**** Article

Qld group hoping McDonald’s trip will refine other deforestation policies

Eric Barker, 04/05/2023

WITH Europe passing laws to prevent the import of goods linked to deforestation, a group of Queensland producers is hoping to use a recent visit from burger chain McDonalds to help form fairer legislation.

Beef is one of the products Europe has named on its new non-tariff trade barrier – requiring producers to prove they have not destroyed forests to grow the product. The EU classes forests as woodland with 20pc canopy cover reaching five-metres-high.

Many have raised concerns about the broad legislation saying it does not allow for strategic land management techniques that can promote biodiversity and production at the same time. (More on that here)

While not as hard line, McDonalds has also made efforts to eliminate deforestation from its supply chain. It set a target to be deforestation-free by 2020 and at the end of 2021 said 97.2pc of its beef was not linked to deforestation. It is one of many major players in the supply chain setting targets to reduce deforestation – including JBS and Teys’ joint venture Cargill.

Queensland cattle producer Will Wilson. Photo: Jane Weatherley.

With these targets in mind, a group of Central Qld producers – including Will Wilson, Adam Coffey, David Hill and Melanee Leather with McDonald’s procurement arm FMG – took representatives from McDonalds Global, Teys, JBS and NH Foods on a trip around some properties in the area. Their task was to show the difference between brigalow scrub and the Amazon Rainforest.

“It was one of the most powerful pieces of advocacy I have ever been involved in,” said Mr Wilson, who is a former Agforce cattle president.

“It is really rare to have so many different parts of the supply chain come together in on a property and sort out an issue.”

In a Meat & Livestock Australia press release last year McDonald’s global supply chain director for beef Andrew Brazier said the deforestation policy was one of the trip’s priorities.

“Australia is a priority for us because it is such a critical sourcing region so, for example, it’s important we can be here to verify beef is not coming from areas of deforestation,” he said.

“We have these same requirements for our other supply chains like coffee, soy and fibre.”

The group made an agreement to help McDonalds make “needed revisions” to its Deforestation Free Beef Procurement policy in Queensland – by liaising with Teys, NH Foods, and JBS. It has the intention of going back to the drawing board with McDonald’s and its procurement arm FMG.

Opportunity for Europe to follow

In working with McDonalds, an offshoot of the Agforce cattle board called the ‘cattle land management committee’ has been set up to work through different pieces of legislation.

********

__Task list__:
a) List the organizations whose representatives the Central Queensland producers took around local properties, as named in the article on the McDonald's trip.
b) From the McDonald's trip article, repeat everything from "Eric Barker, 04/05/2023" down to "form fairer legislation.".
c) Write the next part of the McDonald's trip article, picking up after its last sentence.

**** Data section

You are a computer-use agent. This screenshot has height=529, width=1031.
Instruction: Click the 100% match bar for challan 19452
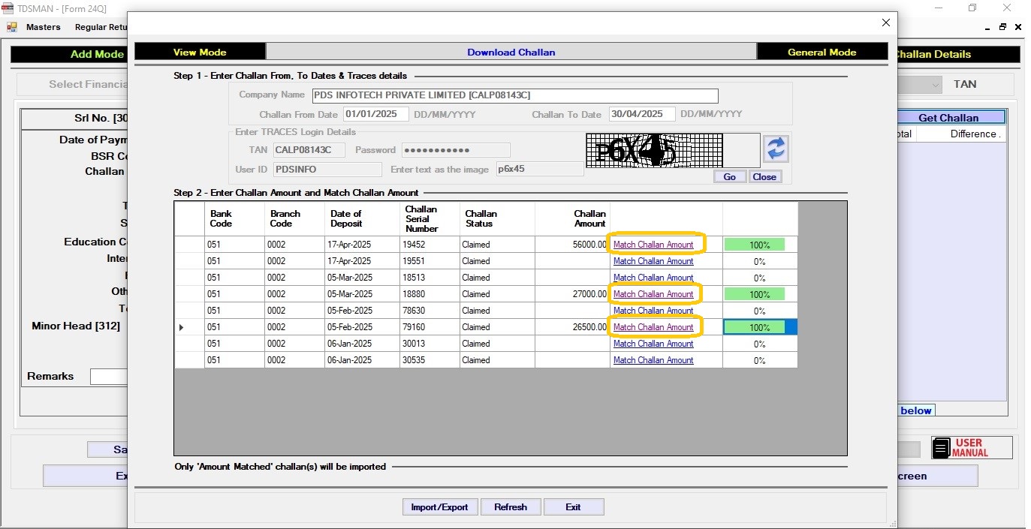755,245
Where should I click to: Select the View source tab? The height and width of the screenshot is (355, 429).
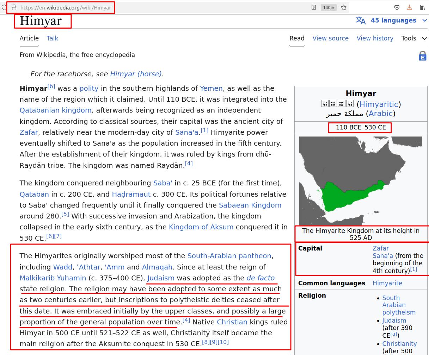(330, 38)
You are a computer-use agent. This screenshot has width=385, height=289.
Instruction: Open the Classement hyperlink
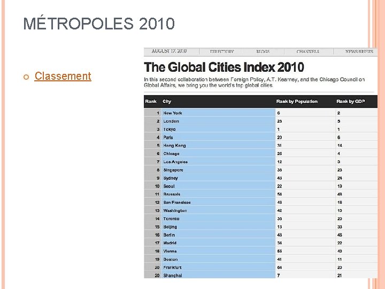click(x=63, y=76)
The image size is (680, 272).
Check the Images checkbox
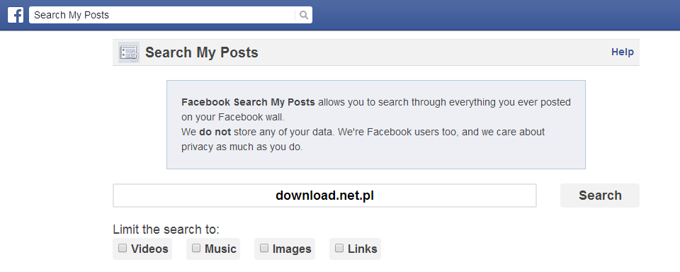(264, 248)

********

__Results for the exercise__:
a)
McDonalds Global
Teys
JBS
NH Foods

b)
Eric Barker, 04/05/2023

WITH Europe passing laws to prevent the import of goods linked to deforestation, a group of Queensland producers is hoping to use a recent visit from burger chain McDonalds to help form fairer legislation.

c)
Mr Wilson said the early signs of the McDonalds visit were positive and he was hoping it could be a blueprint for Europe to follow in working with Australia.

“The policies Europe and McDonalds have are very similar and we are working towards creating a framework that suits everyone,” he said.

“We are in a very different situation to Europe, where the clearing happened many years ago and a lot of the environmental work is about replanting.

“In Qld, we are still working in a natural environment and we want to be able to manage the land for better production and environmental outcomes.”

Call for more producers to get involved

While the Qld group has declared the McDonald’s visit a success, many are still concerned about other deforestation policies and the definition of a forest.

Australian Beef Sustainability Framework chair Mark Davie last year said Europe’s laws were not science based and had a worrying reliance on satellites.

Qld’s vegetation management laws remain controversial and the Federal Government has vowed to deliver “tough cop on the beat” of land clearing.

Mr Wilson said if more producers were able to engage like they were able to with McDonalds last year, there was potential to deliver better outcomes for businesses and the environment.

“Producers are at the forefront of these targets and this legislation – often we are the ones that wear the cost of it,” he said.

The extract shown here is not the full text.